Task goal:
Swap every "Screen dimensions" in the data below for "Display size" and reproduce all the lines with nothing else changed.
※ ※ ※
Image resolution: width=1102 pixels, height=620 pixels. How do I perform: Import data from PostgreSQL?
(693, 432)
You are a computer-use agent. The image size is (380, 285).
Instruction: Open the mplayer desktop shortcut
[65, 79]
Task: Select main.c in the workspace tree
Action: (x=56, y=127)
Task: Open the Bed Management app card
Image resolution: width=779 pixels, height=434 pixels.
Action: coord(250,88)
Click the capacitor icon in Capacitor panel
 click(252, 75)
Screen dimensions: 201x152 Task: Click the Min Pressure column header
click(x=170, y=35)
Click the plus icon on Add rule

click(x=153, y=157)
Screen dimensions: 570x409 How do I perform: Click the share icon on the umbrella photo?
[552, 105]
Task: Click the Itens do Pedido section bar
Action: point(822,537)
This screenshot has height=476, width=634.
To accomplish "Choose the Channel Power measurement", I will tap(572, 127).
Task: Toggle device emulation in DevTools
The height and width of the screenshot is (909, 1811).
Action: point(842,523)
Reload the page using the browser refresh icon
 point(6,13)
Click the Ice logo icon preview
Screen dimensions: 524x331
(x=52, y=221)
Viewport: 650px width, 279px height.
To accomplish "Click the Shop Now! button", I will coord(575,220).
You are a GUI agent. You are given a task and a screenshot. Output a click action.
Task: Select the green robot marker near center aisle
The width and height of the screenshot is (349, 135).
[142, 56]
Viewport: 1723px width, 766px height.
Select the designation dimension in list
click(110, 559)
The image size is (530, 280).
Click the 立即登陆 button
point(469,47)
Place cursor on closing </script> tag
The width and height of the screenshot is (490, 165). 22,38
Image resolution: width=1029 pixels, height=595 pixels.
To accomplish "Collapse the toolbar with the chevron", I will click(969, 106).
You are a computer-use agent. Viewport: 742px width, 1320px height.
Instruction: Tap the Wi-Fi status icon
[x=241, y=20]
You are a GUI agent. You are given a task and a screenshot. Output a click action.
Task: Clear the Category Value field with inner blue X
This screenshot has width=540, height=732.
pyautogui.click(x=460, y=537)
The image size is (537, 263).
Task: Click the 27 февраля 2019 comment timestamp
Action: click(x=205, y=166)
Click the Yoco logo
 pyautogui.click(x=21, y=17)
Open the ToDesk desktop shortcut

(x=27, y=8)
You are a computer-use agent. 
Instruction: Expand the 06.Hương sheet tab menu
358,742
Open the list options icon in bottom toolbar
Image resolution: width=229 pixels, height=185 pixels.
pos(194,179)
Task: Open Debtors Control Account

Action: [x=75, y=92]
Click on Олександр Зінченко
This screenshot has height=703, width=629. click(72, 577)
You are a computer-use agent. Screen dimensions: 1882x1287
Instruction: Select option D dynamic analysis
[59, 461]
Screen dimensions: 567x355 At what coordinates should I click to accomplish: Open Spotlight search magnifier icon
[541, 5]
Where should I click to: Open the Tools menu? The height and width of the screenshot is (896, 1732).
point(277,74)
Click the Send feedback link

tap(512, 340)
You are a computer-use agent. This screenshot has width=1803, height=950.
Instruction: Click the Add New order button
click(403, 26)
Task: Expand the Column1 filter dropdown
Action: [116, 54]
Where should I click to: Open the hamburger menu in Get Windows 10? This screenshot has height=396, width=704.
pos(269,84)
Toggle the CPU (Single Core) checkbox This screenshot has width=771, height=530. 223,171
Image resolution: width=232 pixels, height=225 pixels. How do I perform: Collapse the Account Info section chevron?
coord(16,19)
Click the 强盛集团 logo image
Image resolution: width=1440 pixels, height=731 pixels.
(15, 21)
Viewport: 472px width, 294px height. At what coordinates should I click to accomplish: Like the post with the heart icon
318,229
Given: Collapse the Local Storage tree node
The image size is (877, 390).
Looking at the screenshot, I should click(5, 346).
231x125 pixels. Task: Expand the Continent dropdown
※ ※ ※
Result:
Image resolution: width=1102 pixels, height=620 pixels. How do I perform: Import data from PostgreSQL?
(693, 432)
You are a computer-use agent. The image size is (380, 285).
Instruction: Open the mplayer desktop shortcut
[65, 79]
Task: Select main.c in the workspace tree
Action: (x=56, y=127)
Task: Open the Bed Management app card
Image resolution: width=779 pixels, height=434 pixels.
Action: coord(250,88)
Click the capacitor icon in Capacitor panel
 click(252, 75)
Display size: 201x152 Task: Click the Min Pressure column header
click(x=170, y=35)
Click the plus icon on Add rule

click(x=153, y=157)
Display size: 570x409 How do I perform: Click the share icon on the umbrella photo?
[552, 105]
Task: Click the Itens do Pedido section bar
Action: point(822,537)
This screenshot has height=476, width=634.
To accomplish "Choose the Channel Power measurement", I will tap(572, 127).
Task: Toggle device emulation in DevTools
The height and width of the screenshot is (909, 1811).
Action: point(842,523)
Reload the page using the browser refresh icon
 point(6,13)
Click the Ice logo icon preview
Display size: 524x331
(x=52, y=221)
Viewport: 650px width, 279px height.
To accomplish "Click the Shop Now! button", I will coord(575,220).
You are a GUI agent. You are given a task and a screenshot. Output a click action.
Task: Select the green robot marker near center aisle
The width and height of the screenshot is (349, 135).
[142, 56]
Viewport: 1723px width, 766px height.
Select the designation dimension in list
click(110, 559)
The image size is (530, 280).
Click the 立即登陆 button
point(469,47)
Place cursor on closing </script> tag
The width and height of the screenshot is (490, 165). 22,38
Image resolution: width=1029 pixels, height=595 pixels.
To accomplish "Collapse the toolbar with the chevron", I will click(969, 106).
You are a computer-use agent. Viewport: 742px width, 1320px height.
Instruction: Tap the Wi-Fi status icon
[x=241, y=20]
You are a GUI agent. You are given a task and a screenshot. Output a click action.
Task: Clear the Category Value field with inner blue X
This screenshot has width=540, height=732.
pyautogui.click(x=460, y=537)
The image size is (537, 263).
Task: Click the 27 февраля 2019 comment timestamp
Action: click(x=205, y=166)
Click the Yoco logo
 pyautogui.click(x=21, y=17)
Open the ToDesk desktop shortcut

(x=27, y=8)
You are a computer-use agent. 
Instruction: Expand the 06.Hương sheet tab menu
358,742
Open the list options icon in bottom toolbar
Image resolution: width=229 pixels, height=185 pixels.
pos(194,179)
Task: Open Debtors Control Account

Action: [x=75, y=92]
Click on Олександр Зінченко
This screenshot has height=703, width=629. click(72, 577)
You are a computer-use agent. Display size: 1882x1287
Instruction: Select option D dynamic analysis
[59, 461]
Display size: 567x355 At what coordinates should I click to accomplish: Open Spotlight search magnifier icon
[541, 5]
Where should I click to: Open the Tools menu? The height and width of the screenshot is (896, 1732).
point(277,74)
Click the Send feedback link

tap(512, 340)
You are a computer-use agent. This screenshot has width=1803, height=950.
Instruction: Click the Add New order button
click(403, 26)
Task: Expand the Column1 filter dropdown
Action: [116, 54]
Where should I click to: Open the hamburger menu in Get Windows 10? This screenshot has height=396, width=704.
pos(269,84)
Toggle the CPU (Single Core) checkbox This screenshot has width=771, height=530. 223,171
Image resolution: width=232 pixels, height=225 pixels. How do I perform: Collapse the Account Info section chevron?
coord(16,19)
Click the 强盛集团 logo image
Image resolution: width=1440 pixels, height=731 pixels.
(15, 21)
Viewport: 472px width, 294px height. At what coordinates should I click to accomplish: Like the post with the heart icon
318,229
Given: Collapse the Local Storage tree node
The image size is (877, 390).
Looking at the screenshot, I should click(5, 346).
231x125 pixels. Task: Expand the Continent dropdown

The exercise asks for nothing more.